As the race season draws near, you may consider changing the composition of your volume of training rather than continuing to increase your volume. For example, if you are sustaining a comfortable amount of training at mostly easy pace, it may be worthwhile to schedule several runs with specific goals. Early in the season, these may include activities such as developing neuromuscular coordination for increased cadence with 4-6 strides at the end of a workout. Or a day where you play with gradual increases in speed over various distances--fartlek runs and progression runs may be good ways to increase speed judiciously. *Quick tip: fartlek, swedish for “speed play” is just that--play. Going by feel is a good way to introduce speed while listening to how the body responds. A great coach of mine once told me during this phase: “Don’t force it. Focus on your love of the sport and the rest will come naturally.”
As spring starts to melt into summer, early season competitions are a great way to start to test the legs.
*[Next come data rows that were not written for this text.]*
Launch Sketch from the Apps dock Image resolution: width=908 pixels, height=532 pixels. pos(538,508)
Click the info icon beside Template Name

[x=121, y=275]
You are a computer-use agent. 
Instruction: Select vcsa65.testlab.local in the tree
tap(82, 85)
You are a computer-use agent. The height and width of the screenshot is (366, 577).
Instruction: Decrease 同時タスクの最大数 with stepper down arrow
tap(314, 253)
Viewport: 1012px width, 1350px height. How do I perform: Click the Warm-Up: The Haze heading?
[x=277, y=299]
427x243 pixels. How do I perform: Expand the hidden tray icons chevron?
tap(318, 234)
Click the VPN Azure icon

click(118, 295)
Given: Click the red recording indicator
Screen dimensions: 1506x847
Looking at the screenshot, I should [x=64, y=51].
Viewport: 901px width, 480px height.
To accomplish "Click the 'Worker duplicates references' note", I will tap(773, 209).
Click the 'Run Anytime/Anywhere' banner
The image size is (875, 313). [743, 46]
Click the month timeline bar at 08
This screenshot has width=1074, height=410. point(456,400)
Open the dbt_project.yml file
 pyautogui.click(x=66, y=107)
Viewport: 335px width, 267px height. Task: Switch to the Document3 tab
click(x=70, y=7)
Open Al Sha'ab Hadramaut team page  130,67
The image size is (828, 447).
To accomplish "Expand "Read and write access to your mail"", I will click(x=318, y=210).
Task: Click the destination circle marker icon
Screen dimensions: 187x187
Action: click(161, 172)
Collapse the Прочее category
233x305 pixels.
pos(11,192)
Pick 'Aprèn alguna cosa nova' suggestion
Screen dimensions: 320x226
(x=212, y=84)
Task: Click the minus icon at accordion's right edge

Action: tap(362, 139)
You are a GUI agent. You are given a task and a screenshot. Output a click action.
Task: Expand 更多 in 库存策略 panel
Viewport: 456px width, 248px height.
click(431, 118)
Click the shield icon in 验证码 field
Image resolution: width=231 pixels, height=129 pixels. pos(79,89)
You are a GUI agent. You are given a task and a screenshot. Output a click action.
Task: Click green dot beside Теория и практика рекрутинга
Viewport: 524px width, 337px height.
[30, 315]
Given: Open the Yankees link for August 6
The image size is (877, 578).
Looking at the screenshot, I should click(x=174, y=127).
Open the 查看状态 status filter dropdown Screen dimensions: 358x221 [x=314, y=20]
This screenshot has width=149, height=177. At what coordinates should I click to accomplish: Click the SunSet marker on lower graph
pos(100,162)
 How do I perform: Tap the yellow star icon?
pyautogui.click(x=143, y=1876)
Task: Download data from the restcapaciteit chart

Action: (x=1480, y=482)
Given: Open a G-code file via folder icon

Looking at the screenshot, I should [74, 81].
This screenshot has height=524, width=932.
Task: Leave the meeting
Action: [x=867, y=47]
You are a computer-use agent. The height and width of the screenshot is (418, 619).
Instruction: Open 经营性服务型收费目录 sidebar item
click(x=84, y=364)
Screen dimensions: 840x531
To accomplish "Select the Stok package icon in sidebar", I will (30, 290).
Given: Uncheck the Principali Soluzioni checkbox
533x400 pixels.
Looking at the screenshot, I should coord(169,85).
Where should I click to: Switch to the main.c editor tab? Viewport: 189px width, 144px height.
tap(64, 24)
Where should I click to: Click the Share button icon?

These runs can take the place of a workout or a long run, and are common in the pre-race build up. During this time, your routine workouts and long run may become slightly more intense. Often, as your body adapts to these workouts you will develop speed naturally and be able to progress these improvements with further anaerobic efforts that help with race day performance. Intervals, repeats, hill repetitions--you name it, this is the time to push a little harder per tolerance. One general recommendation is using the 80/20 rule for intensity, where about 20% of training is of higher intensity and the rest is back in the easy, aerobic range. *Quick tip: easy means easy! If you can carry on a conversation or inhale through your nose, you may be in the right zone. Going too hard on easy days is a common mistake during this phase and detracts from your intentionally harder efforts.
“Don’t force it. Focus on your love of the sport and the rest will come naturally.” --Mike Wolfe, Mountain Project
In the months surrounding your main event(s), your intensity will generally be at its peak. During this time frame, volume wanes as race-specific training at a higher intensity is a greater focus. Shorter, more intense bursts of speed during longer race-specific efforts, fast finish long-runs, and tempo runs to practice race-pace are common. At this phase, you may gear your training toward race-specific conditions--what you will eat and wear, how you warm up, and what you have at aid stations are all considerations at this point. For longer efforts, such as ultramarathon, or destination races with particular environmental and travel demands, logistical considerations become increasingly important. Quick tip: *travel to races is a demand in itself, so planning carefully is important. Ensure you have considered your need for recovery from travel days, honoring your taper, and having your race kit close at hand just in case.
At last, once you’ve made it past the finish line, and you are still basking in the afterglow of all your hard work put to the test, it is time to relax! Most athletes will plan a recovery timeframe lasting at least a couple weeks to detach from the training schedule, allow the body to reset, and let the new goals stir. You may consider not tracking workouts and just doing whatever feels good, or not running at all. This period is imperative just as much for the mental break as the physical break. Consider restorative workouts--Pilates, CoreAlign, yoga--and use the time to scan the body for any hitch in your giddy-up. This is a good time to check in with your physical therapist with any specific concerns before next season!